I’m sorry I can’t find a link for this one. It made the news a few years ago not because the perpetrators were convicted on criminal charges, but because they were allowed to finish playing their last high school football season before they served their sentences. Apparently nearly killing someone isn’t reason enough to get kicked off the team or benched. In my home state of Ohio. :(

Jan

April 25th, 2012
8:13 am

When my daughter was a senior, a senior prank carried out by a few people was deemed inappropriate. The principal spoke with the senior class and said there would be no more pranks and to not let a “few bad apples” spoil the rest of the school year for the rest of the class. The next day, the next senior prank… Almost every single senior brought the prinicipal an apple. By the end of the day, there were a quite a few bushels of apples in the school office. Everyone thought it was hilarious and several teachers took them home to make pies, applesauce, etc.

A simple prank. No one was hurt. No property was damaged.

Ann

April 25th, 2012
7:01 pm

I was in high school in the 70’s and my friends and I did a very mild senior prank that did not damage property or cause any particular problems. We certainly knew the limits and how to stay within them. I don’t understand when people say that teens’ decision making skills are not fully developed or that research shows it is “turned off” when in a thrill situation. I fully understood, at age 16, 17, etc. right from wrong. So, how does that research explain all of us who “did know” right from wrong? There are plenty of kids that do understand, which leads me to think there are other differences in how these kids are taught and raised.

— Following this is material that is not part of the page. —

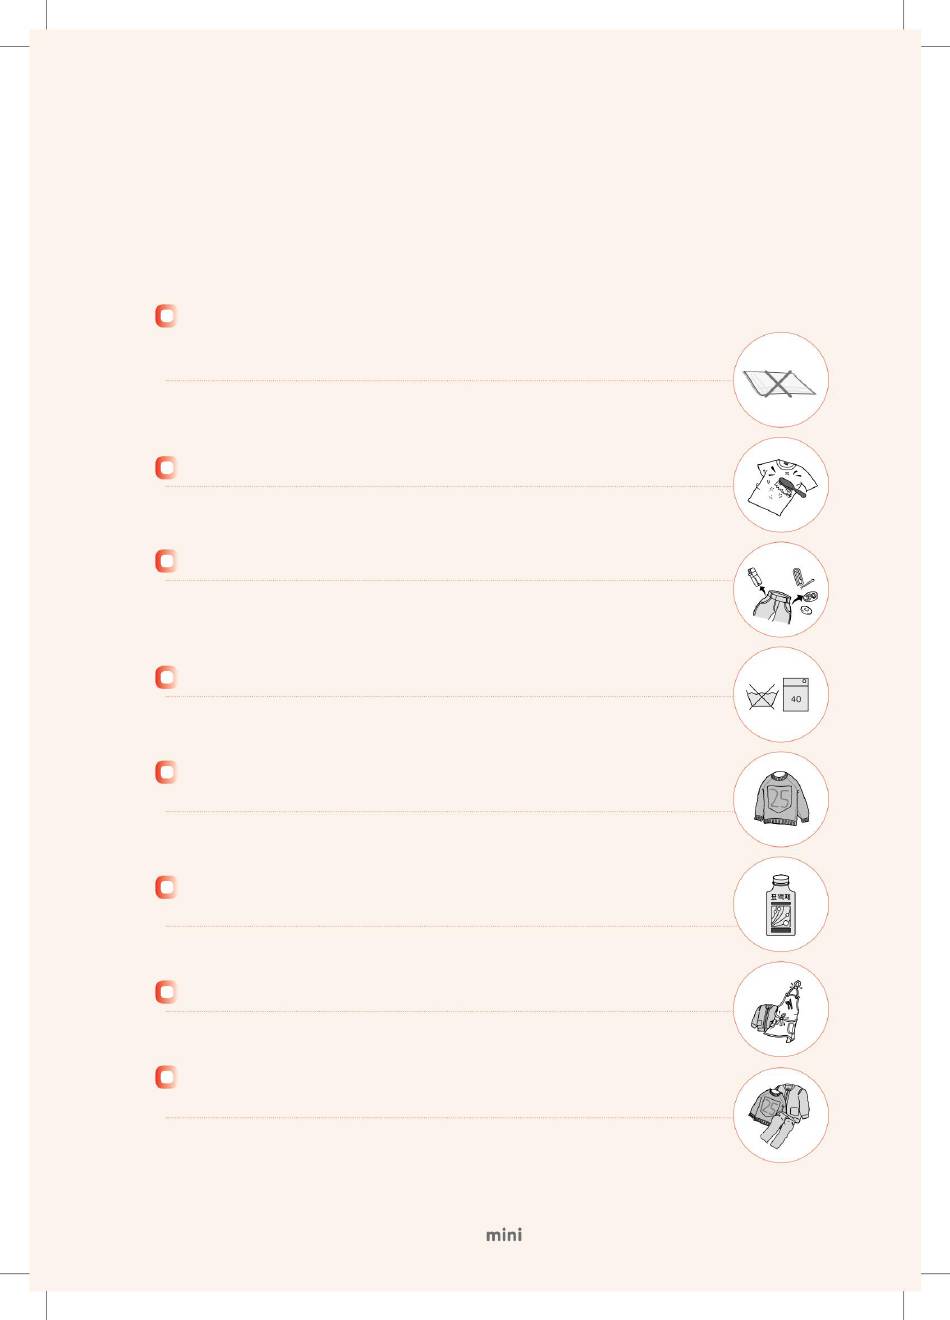Select bullet marker beside the bleach bottle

While some may consider egging a prank, a few years ago, some teens were arrested in Cobb County after egging a house, when the owner got angry and called police. While they didn’t serve jail time, the teens and families had to go through several months of stress, along with lawyer fees and hearings. Ultimately, the homeowner just asked the judge to have the kids write an apology letter. A simple prank can be costly to the families when you have an arrest and legal fees. The bottom line is you don’t know whether the homeowner will involve police or not with some of these pranks that seem relatively harmless.